= Written problem =
From the data below, copy out verbatim every line starting with the one that contains "1080x649 pixels." and continuing through the one that contains "I will coord(317,986).", with both of those lines included.
____________________
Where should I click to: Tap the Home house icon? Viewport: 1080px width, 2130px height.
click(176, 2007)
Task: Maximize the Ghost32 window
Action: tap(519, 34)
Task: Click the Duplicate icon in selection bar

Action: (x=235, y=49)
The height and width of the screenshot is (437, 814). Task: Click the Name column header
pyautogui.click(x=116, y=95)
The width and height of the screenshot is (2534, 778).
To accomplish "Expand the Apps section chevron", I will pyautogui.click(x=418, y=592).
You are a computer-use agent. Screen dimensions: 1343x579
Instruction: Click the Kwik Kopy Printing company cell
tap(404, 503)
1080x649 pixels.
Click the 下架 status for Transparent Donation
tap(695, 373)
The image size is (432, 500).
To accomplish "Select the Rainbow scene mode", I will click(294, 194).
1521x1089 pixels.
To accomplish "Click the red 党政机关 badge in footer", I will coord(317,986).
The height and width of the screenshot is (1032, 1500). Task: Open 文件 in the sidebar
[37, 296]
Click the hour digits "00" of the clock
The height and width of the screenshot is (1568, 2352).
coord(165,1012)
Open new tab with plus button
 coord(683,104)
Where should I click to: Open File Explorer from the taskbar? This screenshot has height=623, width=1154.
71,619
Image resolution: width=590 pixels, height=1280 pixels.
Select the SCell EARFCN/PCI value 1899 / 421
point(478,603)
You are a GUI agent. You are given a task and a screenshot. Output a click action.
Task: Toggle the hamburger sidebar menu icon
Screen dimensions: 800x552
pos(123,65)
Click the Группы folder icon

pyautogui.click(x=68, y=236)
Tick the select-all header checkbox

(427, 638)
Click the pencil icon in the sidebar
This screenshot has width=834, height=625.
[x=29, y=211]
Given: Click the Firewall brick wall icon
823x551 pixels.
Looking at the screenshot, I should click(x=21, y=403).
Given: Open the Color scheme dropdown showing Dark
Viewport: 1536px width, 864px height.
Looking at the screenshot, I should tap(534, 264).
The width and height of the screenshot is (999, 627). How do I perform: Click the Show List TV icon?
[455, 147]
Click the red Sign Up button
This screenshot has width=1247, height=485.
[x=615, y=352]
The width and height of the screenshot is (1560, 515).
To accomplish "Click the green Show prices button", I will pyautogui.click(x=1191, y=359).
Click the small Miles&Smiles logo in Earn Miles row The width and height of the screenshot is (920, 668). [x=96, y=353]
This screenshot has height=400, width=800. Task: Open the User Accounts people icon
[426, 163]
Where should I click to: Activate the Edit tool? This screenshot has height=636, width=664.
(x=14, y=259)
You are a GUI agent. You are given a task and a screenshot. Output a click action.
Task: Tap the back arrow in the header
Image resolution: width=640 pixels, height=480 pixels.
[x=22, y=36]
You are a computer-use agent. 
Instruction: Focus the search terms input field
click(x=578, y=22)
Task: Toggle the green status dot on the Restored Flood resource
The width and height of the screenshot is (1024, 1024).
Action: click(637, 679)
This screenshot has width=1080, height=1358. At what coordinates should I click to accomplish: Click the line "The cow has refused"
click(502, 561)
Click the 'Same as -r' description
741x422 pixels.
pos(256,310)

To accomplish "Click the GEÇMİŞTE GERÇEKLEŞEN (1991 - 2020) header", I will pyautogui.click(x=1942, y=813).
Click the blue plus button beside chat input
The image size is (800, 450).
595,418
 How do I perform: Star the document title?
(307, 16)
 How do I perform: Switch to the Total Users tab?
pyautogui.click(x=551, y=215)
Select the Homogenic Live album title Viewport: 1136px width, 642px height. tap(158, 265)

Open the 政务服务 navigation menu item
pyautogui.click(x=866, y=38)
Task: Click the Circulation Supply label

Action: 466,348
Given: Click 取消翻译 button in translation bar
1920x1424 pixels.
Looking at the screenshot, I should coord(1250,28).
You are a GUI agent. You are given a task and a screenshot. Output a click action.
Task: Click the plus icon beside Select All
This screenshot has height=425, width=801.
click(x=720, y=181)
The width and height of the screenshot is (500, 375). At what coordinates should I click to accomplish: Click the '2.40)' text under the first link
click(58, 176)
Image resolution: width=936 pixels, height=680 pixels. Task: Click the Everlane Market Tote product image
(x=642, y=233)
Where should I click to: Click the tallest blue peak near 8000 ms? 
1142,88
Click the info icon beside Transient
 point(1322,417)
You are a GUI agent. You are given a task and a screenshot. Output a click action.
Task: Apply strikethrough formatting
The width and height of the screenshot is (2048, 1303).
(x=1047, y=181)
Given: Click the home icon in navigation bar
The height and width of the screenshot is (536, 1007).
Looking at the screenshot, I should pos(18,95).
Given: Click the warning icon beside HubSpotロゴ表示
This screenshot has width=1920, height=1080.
____________________
= Response to this task =
1080x649 pixels.
Click the 下架 status for Transparent Donation
tap(695, 373)
The image size is (432, 500).
To accomplish "Select the Rainbow scene mode", I will click(294, 194).
1521x1089 pixels.
To accomplish "Click the red 党政机关 badge in footer", I will coord(317,986).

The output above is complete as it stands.